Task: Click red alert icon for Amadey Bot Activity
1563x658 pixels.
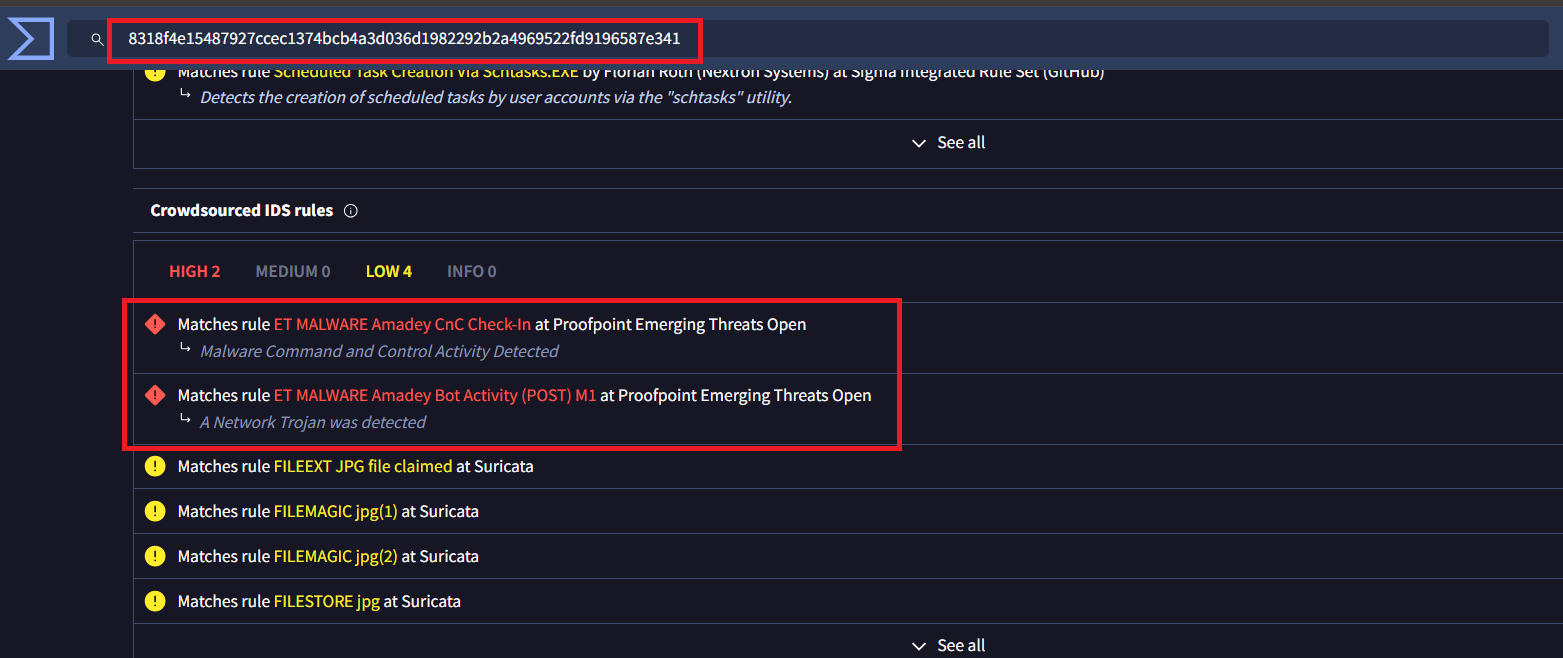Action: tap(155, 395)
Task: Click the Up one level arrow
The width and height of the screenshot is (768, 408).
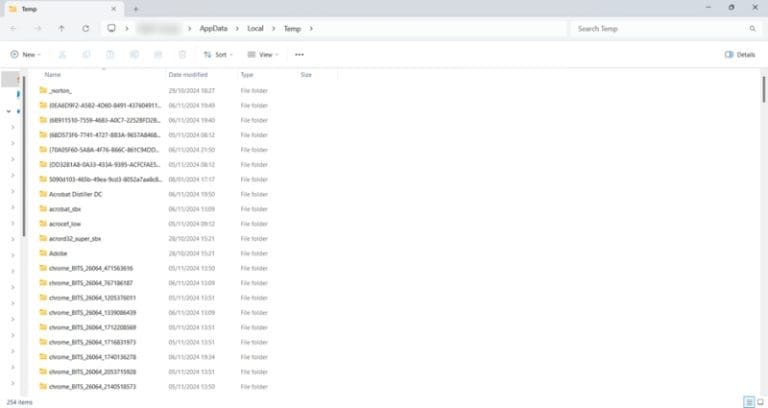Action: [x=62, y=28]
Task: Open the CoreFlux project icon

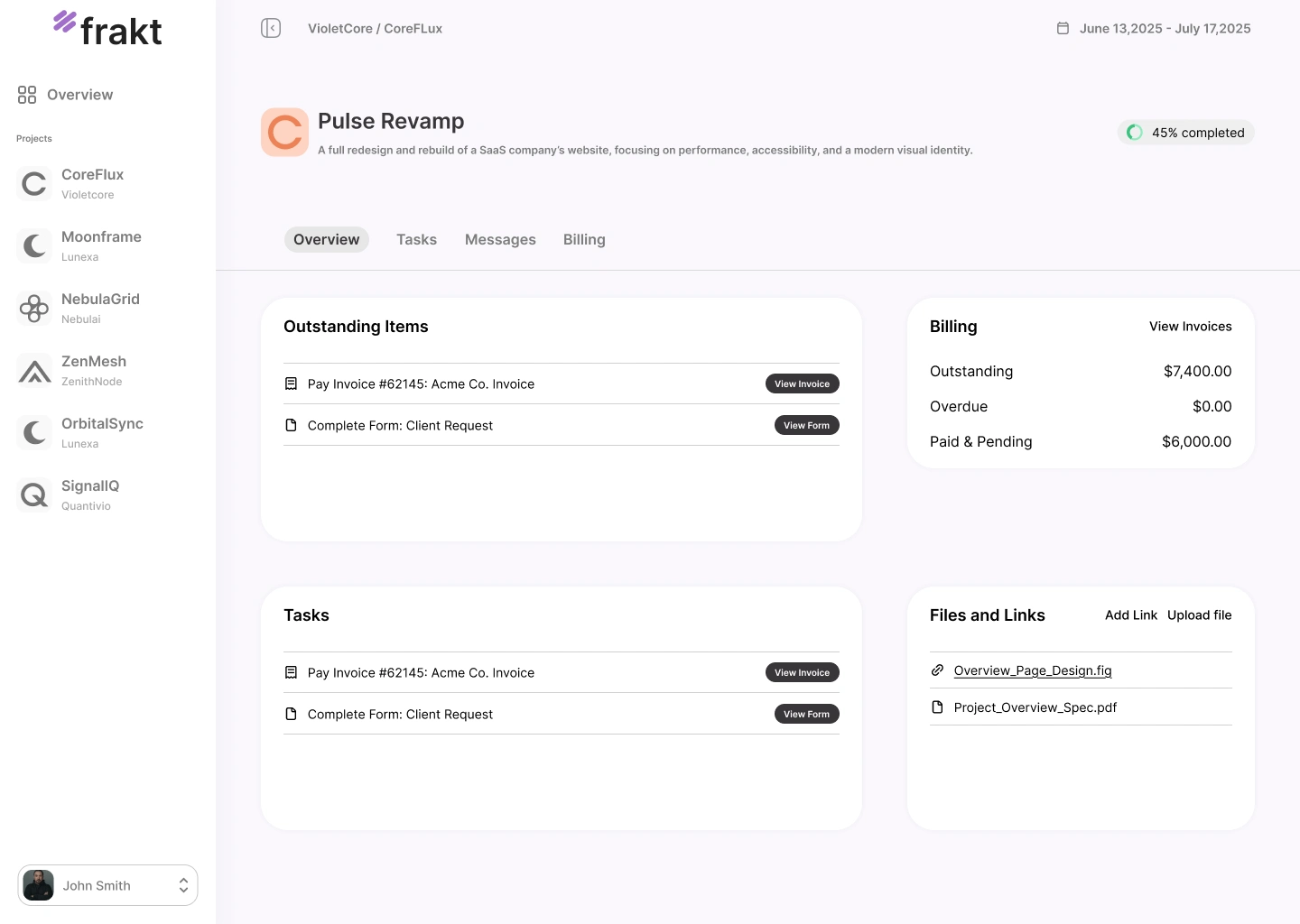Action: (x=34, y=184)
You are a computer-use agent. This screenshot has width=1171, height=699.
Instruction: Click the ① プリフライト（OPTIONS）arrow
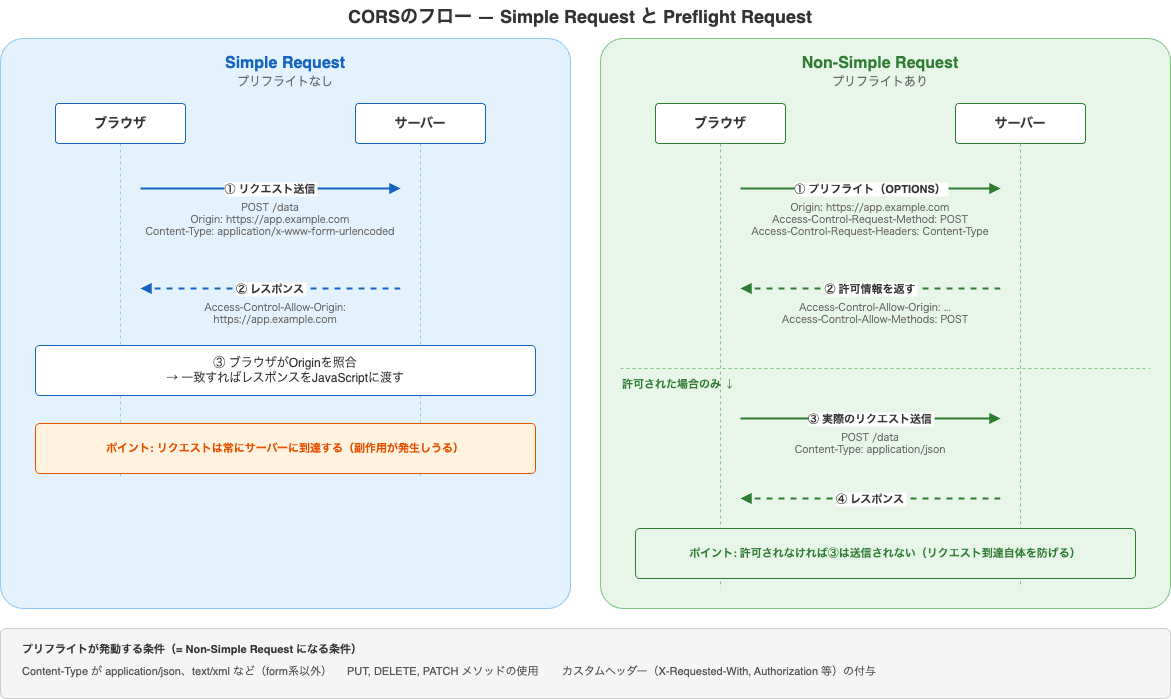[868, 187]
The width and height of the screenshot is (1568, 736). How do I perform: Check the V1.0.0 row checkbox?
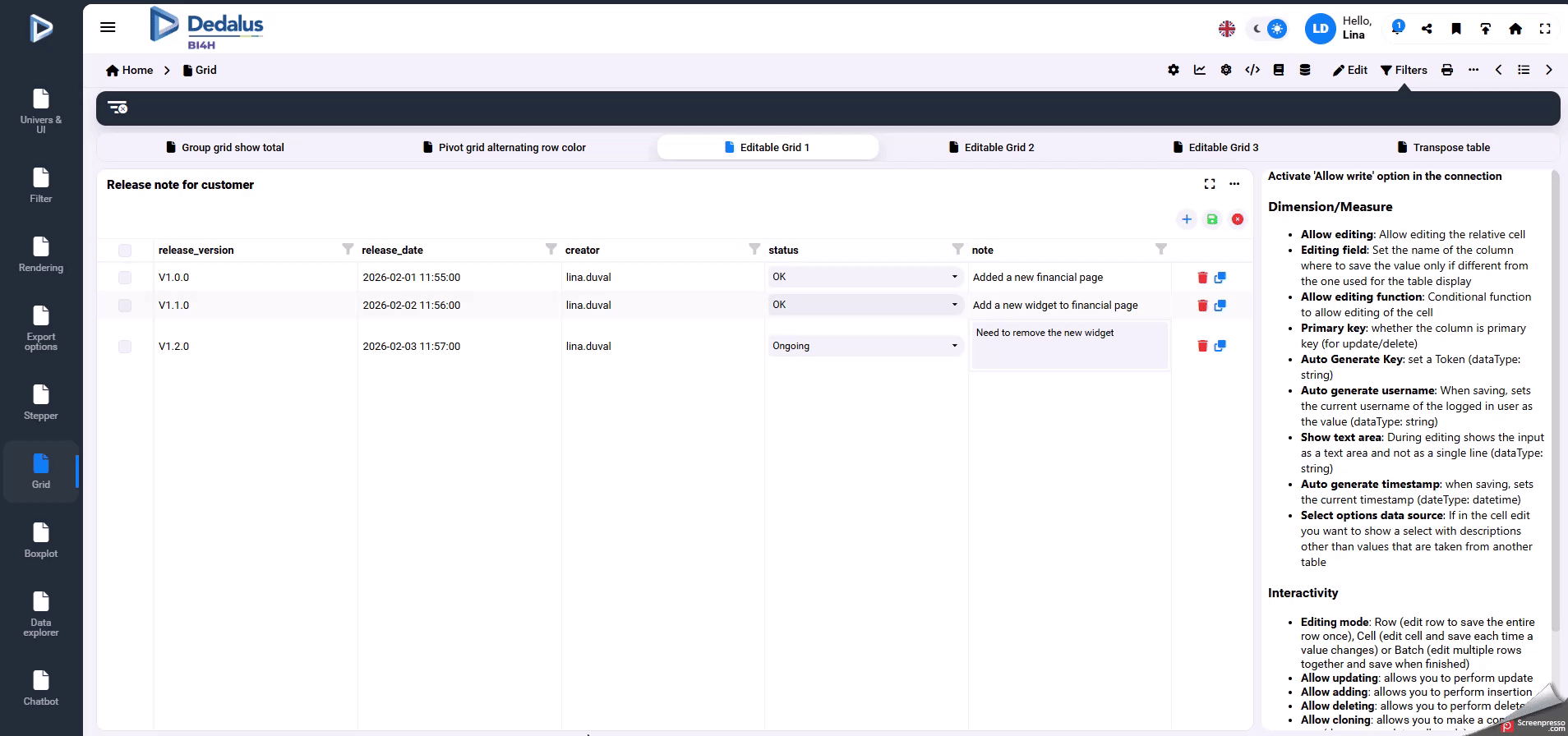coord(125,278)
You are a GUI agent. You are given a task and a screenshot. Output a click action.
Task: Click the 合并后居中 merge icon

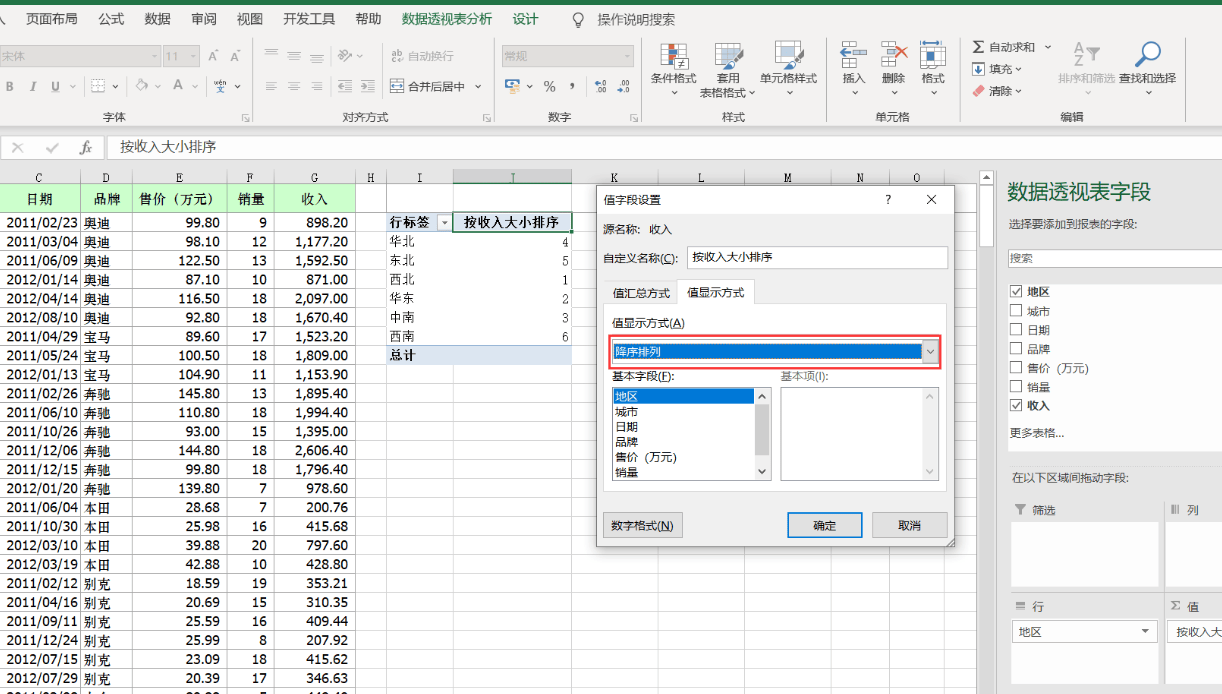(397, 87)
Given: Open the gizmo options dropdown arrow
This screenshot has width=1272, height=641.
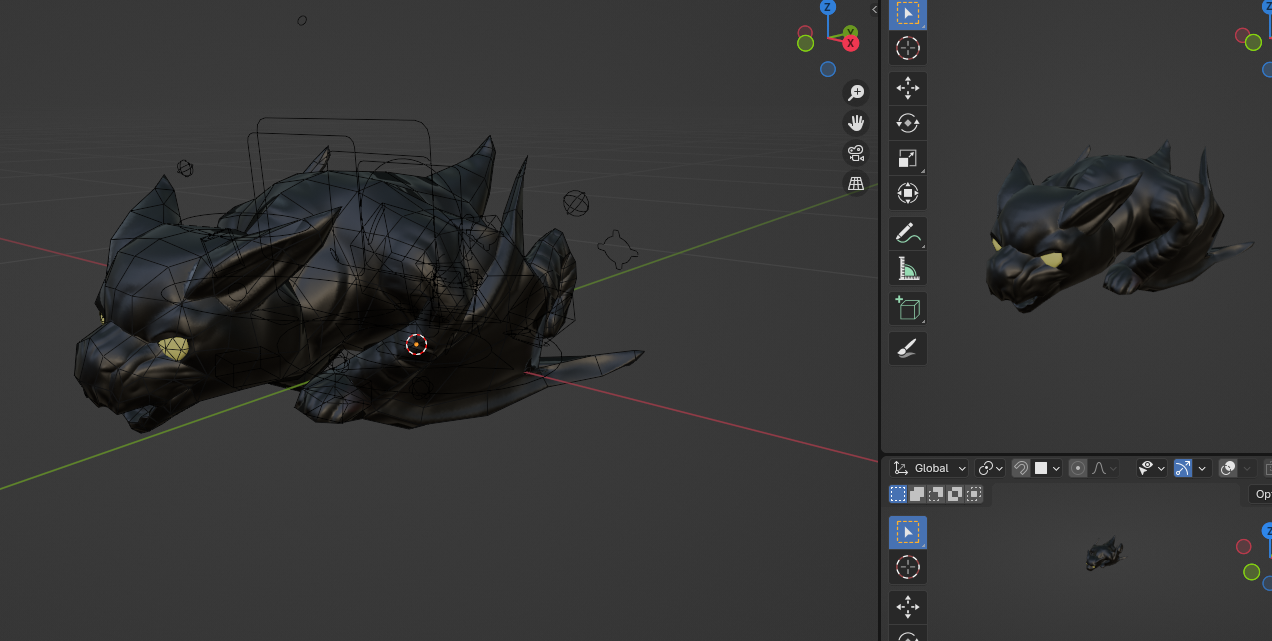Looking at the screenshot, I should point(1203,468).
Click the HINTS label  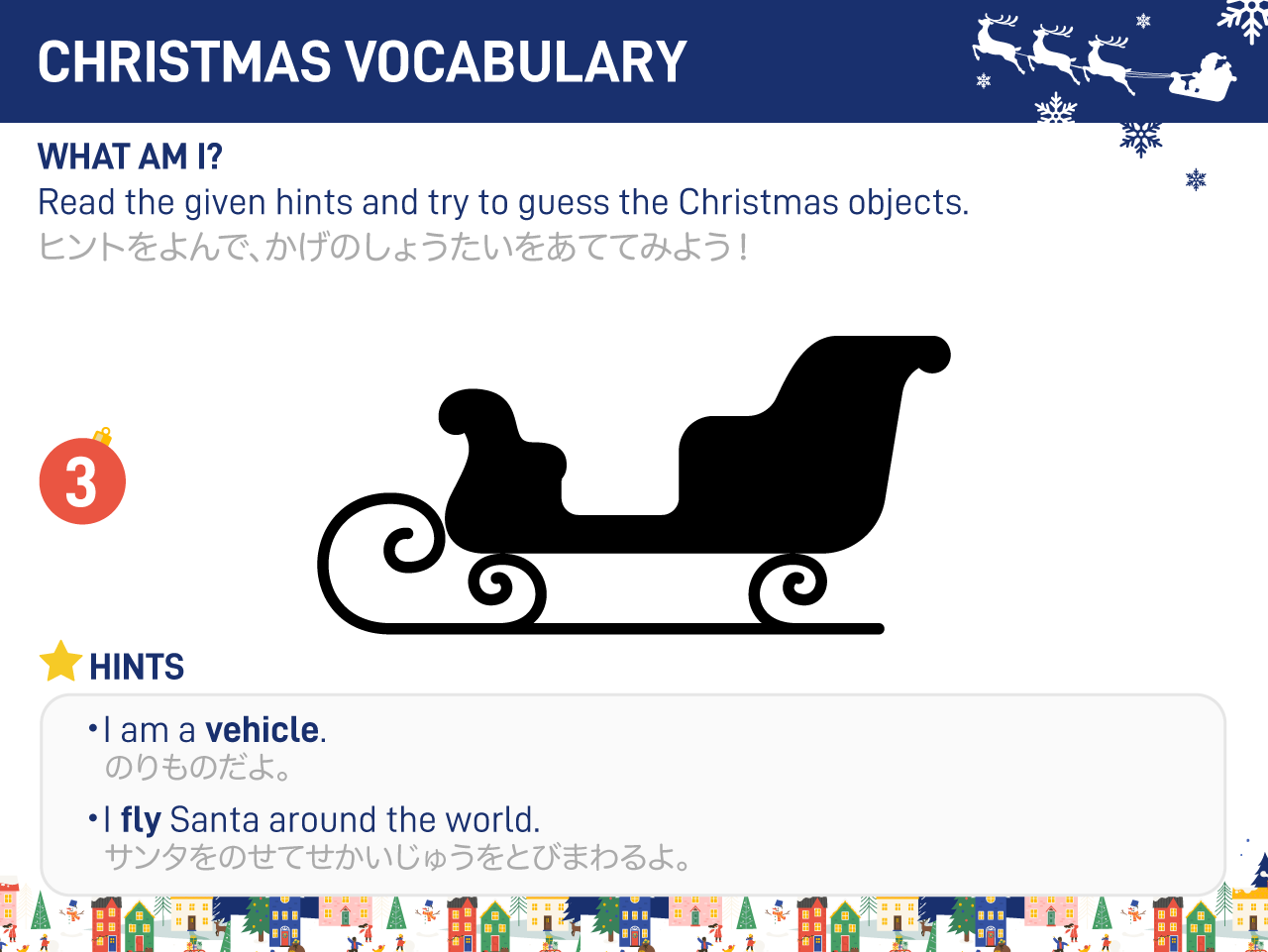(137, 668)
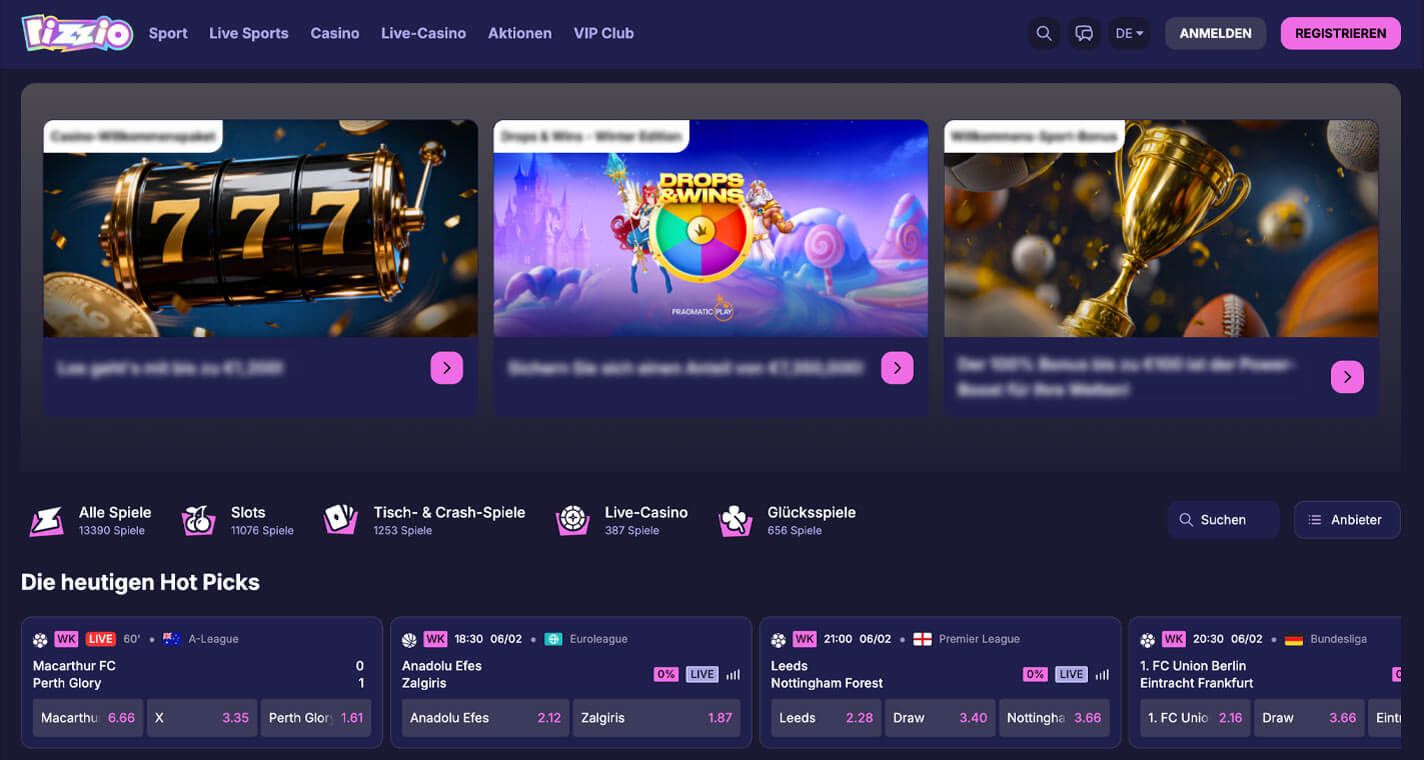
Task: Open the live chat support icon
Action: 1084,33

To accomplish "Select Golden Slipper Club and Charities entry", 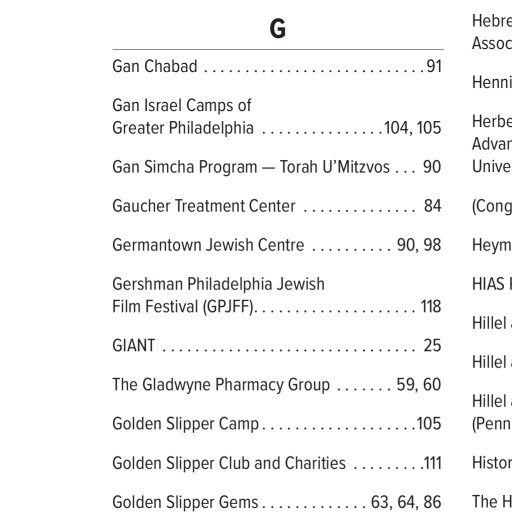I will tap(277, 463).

┄┄┄┄┄┄┄┄┄┄

→ **TASK DIRECTIONS**: Reply with nothing but a number: how many lines of the entries above contain the string "agent"?

→ **ANSWER SPACE**: 2